**Work to be completed**
Find how many lines below hold "agent", then state that number by itself.

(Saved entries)

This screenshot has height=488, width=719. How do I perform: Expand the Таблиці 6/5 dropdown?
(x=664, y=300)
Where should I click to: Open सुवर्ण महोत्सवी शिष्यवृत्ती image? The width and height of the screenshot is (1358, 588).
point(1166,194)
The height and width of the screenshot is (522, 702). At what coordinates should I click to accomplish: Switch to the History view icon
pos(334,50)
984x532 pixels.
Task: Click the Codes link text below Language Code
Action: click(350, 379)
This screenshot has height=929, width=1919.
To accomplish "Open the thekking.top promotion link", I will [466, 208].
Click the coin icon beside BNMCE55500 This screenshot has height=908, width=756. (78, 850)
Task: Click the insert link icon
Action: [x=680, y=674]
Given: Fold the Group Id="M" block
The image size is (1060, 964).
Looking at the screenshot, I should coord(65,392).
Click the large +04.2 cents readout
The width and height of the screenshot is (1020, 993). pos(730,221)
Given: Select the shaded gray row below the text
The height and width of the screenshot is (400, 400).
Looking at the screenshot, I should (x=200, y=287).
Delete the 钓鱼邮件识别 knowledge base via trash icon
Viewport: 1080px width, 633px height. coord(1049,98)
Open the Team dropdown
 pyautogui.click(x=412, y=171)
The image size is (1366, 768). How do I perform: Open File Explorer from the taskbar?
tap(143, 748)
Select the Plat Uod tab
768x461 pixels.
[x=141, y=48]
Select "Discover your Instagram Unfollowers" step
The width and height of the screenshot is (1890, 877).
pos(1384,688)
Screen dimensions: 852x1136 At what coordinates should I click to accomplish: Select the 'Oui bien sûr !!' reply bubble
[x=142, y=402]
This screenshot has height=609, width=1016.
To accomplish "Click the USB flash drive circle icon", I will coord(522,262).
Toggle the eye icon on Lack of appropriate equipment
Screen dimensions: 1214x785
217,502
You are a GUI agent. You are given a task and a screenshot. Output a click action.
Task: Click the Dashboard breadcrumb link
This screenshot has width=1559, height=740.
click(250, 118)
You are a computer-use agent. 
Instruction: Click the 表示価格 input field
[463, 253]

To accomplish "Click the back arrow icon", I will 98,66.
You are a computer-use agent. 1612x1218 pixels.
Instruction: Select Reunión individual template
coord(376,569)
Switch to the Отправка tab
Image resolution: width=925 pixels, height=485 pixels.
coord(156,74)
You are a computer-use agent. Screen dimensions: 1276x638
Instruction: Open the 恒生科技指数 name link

**Response**
4